* _Instructions to follow_
Copy out the material below, changing every "binoculars" to "magnifying glass" and leaving everything else as it is.

* _Material for this exercise_

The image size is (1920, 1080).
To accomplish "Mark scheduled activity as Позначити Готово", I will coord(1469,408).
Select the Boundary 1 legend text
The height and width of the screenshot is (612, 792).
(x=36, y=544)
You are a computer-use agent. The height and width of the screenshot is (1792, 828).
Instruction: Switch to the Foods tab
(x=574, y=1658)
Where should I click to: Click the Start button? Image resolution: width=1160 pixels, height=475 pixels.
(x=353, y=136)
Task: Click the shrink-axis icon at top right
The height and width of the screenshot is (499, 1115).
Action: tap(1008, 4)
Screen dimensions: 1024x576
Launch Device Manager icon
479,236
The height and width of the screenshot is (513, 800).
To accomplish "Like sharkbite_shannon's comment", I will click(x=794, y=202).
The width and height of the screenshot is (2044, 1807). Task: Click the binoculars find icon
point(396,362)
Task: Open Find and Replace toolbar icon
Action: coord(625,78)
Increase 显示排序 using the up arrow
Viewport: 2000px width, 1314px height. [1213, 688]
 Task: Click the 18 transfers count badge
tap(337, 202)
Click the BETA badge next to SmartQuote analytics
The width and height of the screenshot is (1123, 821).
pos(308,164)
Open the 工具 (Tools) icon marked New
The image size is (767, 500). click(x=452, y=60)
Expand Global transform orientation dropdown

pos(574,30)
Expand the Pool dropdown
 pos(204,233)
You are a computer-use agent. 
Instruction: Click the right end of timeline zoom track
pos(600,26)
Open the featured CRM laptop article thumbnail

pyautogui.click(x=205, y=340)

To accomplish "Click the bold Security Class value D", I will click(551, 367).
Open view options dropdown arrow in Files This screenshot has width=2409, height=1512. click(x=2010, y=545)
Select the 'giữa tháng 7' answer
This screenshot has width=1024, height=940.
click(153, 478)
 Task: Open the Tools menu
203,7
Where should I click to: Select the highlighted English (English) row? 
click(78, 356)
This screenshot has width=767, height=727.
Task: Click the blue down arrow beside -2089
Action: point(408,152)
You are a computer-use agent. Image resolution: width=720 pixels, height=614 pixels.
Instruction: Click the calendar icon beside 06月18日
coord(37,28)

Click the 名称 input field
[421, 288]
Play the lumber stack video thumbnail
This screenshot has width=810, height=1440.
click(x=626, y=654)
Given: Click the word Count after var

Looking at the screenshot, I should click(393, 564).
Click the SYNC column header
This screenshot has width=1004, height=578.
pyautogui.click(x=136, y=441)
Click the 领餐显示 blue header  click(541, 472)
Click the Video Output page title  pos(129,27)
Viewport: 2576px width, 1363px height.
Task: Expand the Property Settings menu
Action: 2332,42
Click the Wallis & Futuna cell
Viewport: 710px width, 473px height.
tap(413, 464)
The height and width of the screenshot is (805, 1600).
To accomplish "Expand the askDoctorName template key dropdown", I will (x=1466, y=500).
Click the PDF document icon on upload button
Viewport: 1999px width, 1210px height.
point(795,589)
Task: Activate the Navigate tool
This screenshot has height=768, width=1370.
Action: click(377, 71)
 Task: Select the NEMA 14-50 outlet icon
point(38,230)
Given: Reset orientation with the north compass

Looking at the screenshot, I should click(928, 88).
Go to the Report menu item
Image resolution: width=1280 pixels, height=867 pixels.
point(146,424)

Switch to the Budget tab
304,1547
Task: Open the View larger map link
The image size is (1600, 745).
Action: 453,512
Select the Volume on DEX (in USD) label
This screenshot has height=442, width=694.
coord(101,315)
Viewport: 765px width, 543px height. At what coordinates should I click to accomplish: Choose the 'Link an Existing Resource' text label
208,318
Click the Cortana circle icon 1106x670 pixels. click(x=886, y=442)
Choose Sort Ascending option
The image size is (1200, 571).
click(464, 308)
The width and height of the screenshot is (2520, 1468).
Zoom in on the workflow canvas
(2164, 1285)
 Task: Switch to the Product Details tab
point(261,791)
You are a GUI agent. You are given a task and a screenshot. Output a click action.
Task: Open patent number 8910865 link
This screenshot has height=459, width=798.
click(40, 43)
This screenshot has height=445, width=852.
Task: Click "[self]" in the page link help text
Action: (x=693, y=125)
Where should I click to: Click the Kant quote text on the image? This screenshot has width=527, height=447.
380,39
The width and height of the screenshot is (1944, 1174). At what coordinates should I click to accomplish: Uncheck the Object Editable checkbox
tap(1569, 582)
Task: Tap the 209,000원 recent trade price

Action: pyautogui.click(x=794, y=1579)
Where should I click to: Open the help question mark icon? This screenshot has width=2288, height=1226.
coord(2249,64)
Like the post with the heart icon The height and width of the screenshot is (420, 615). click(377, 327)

* _Task output_
The image size is (1920, 1080).
To accomplish "Mark scheduled activity as Позначити Готово", I will coord(1469,408).
Select the Boundary 1 legend text
The height and width of the screenshot is (612, 792).
(x=36, y=544)
You are a computer-use agent. The height and width of the screenshot is (1792, 828).
Instruction: Switch to the Foods tab
(x=574, y=1658)
Where should I click to: Click the Start button? Image resolution: width=1160 pixels, height=475 pixels.
(x=353, y=136)
Task: Click the shrink-axis icon at top right
The height and width of the screenshot is (499, 1115).
Action: tap(1008, 4)
Screen dimensions: 1024x576
Launch Device Manager icon
479,236
The height and width of the screenshot is (513, 800).
To accomplish "Like sharkbite_shannon's comment", I will click(x=794, y=202).
The width and height of the screenshot is (2044, 1807). Task: Click the magnifying glass find icon
point(396,362)
Task: Open Find and Replace toolbar icon
Action: coord(625,78)
Increase 显示排序 using the up arrow
Viewport: 2000px width, 1314px height. [1213, 688]
 Task: Click the 18 transfers count badge
tap(337, 202)
Click the BETA badge next to SmartQuote analytics
The width and height of the screenshot is (1123, 821).
pos(308,164)
Open the 工具 (Tools) icon marked New
The image size is (767, 500). click(x=452, y=60)
Expand Global transform orientation dropdown

pos(574,30)
Expand the Pool dropdown
 pos(204,233)
You are a computer-use agent. 
Instruction: Click the right end of timeline zoom track
pos(600,26)
Open the featured CRM laptop article thumbnail

pyautogui.click(x=205, y=340)

To accomplish "Click the bold Security Class value D", I will click(551, 367).
Open view options dropdown arrow in Files This screenshot has width=2409, height=1512. click(x=2010, y=545)
Select the 'giữa tháng 7' answer
This screenshot has width=1024, height=940.
click(153, 478)
 Task: Open the Tools menu
203,7
Where should I click to: Select the highlighted English (English) row? 
click(78, 356)
This screenshot has width=767, height=727.
Task: Click the blue down arrow beside -2089
Action: point(408,152)
You are a computer-use agent. Image resolution: width=720 pixels, height=614 pixels.
Instruction: Click the calendar icon beside 06月18日
coord(37,28)

Click the 名称 input field
[421, 288]
Play the lumber stack video thumbnail
This screenshot has width=810, height=1440.
click(x=626, y=654)
Given: Click the word Count after var

Looking at the screenshot, I should click(393, 564).
Click the SYNC column header
This screenshot has width=1004, height=578.
pyautogui.click(x=136, y=441)
Click the 领餐显示 blue header  click(541, 472)
Click the Video Output page title  pos(129,27)
Viewport: 2576px width, 1363px height.
Task: Expand the Property Settings menu
Action: 2332,42
Click the Wallis & Futuna cell
Viewport: 710px width, 473px height.
tap(413, 464)
The height and width of the screenshot is (805, 1600).
To accomplish "Expand the askDoctorName template key dropdown", I will (x=1466, y=500).
Click the PDF document icon on upload button
Viewport: 1999px width, 1210px height.
point(795,589)
Task: Activate the Navigate tool
This screenshot has height=768, width=1370.
Action: click(377, 71)
 Task: Select the NEMA 14-50 outlet icon
point(38,230)
Given: Reset orientation with the north compass

Looking at the screenshot, I should click(928, 88).
Go to the Report menu item
Image resolution: width=1280 pixels, height=867 pixels.
point(146,424)

Switch to the Budget tab
304,1547
Task: Open the View larger map link
The image size is (1600, 745).
Action: 453,512
Select the Volume on DEX (in USD) label
This screenshot has height=442, width=694.
coord(101,315)
Viewport: 765px width, 543px height. At what coordinates should I click to accomplish: Choose the 'Link an Existing Resource' text label
208,318
Click the Cortana circle icon 1106x670 pixels. click(x=886, y=442)
Choose Sort Ascending option
The image size is (1200, 571).
click(464, 308)
The width and height of the screenshot is (2520, 1468).
Zoom in on the workflow canvas
(2164, 1285)
 Task: Switch to the Product Details tab
point(261,791)
You are a GUI agent. You are given a task and a screenshot. Output a click action.
Task: Open patent number 8910865 link
This screenshot has height=459, width=798.
click(40, 43)
This screenshot has height=445, width=852.
Task: Click "[self]" in the page link help text
Action: (x=693, y=125)
Where should I click to: Click the Kant quote text on the image? This screenshot has width=527, height=447.
380,39
The width and height of the screenshot is (1944, 1174). At what coordinates should I click to accomplish: Uncheck the Object Editable checkbox
tap(1569, 582)
Task: Tap the 209,000원 recent trade price

Action: pyautogui.click(x=794, y=1579)
Where should I click to: Open the help question mark icon? This screenshot has width=2288, height=1226.
coord(2249,64)
Like the post with the heart icon The height and width of the screenshot is (420, 615). click(377, 327)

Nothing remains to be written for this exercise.